Höhere Einnahmen durch Geldauflagen im Südwesten

Gericht
Akten liegen vor einem Prozess in einem Landgericht auf dem Tisch. © Swen Pförtner

Heilbronn (dpa/lsw) - Baden-Württemberg nimmt mehr Geld mit von Gerichten und Staatsanwaltschaften verhängten Geldauflagen ein. Die Justiz ordnete 2021 gegen Beschuldigte und Verurteilte Geldauflagen in Höhe von rund 22,17 Millionen Euro an, wie «Heilbronner Stimme» und «Südkurier» (Donnerstag) berichteten. Damit stieg der Betrag im Vergleich zum Jahr 2020, als es 20,7 Millionen Euro gewesen sind, um rund sieben Prozent an. Zum Vergleich: 2019 lag der Betrag exakt bei 22 Millionen Euro, 2018 sind es 17,4 Millionen Euro gewesen.

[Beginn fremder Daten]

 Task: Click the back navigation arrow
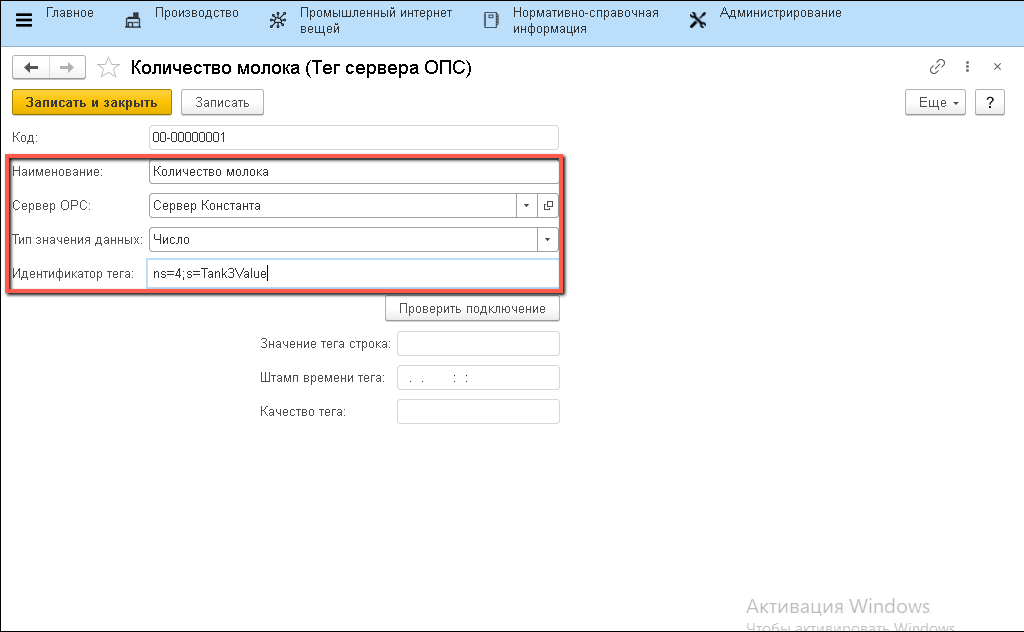[31, 67]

Gerichte und Staatsanwaltschaften können nach Artikel 153a der Strafprozessordnung Ermittlungs- und Strafverfahren einstellen, in dem sie die Zahlung von Geldauflagen verhängen. Rechtlich muss hier aber nach Angaben des Justizministeriums die Voraussetzung erfüllt werden, dass durch die Zahlung das öffentliche Interesse an einer Strafverfolgung beseitigt werden kann, so die juristische Formulierung. Ein Richter müsse also entscheiden, dass auf eine Strafverfolgung verzichtet werden kann. Hier geht es nach Angaben des Stuttgarter Justizministeriums immer um Fälle im Bereich der kleineren und mittleren Kriminalität.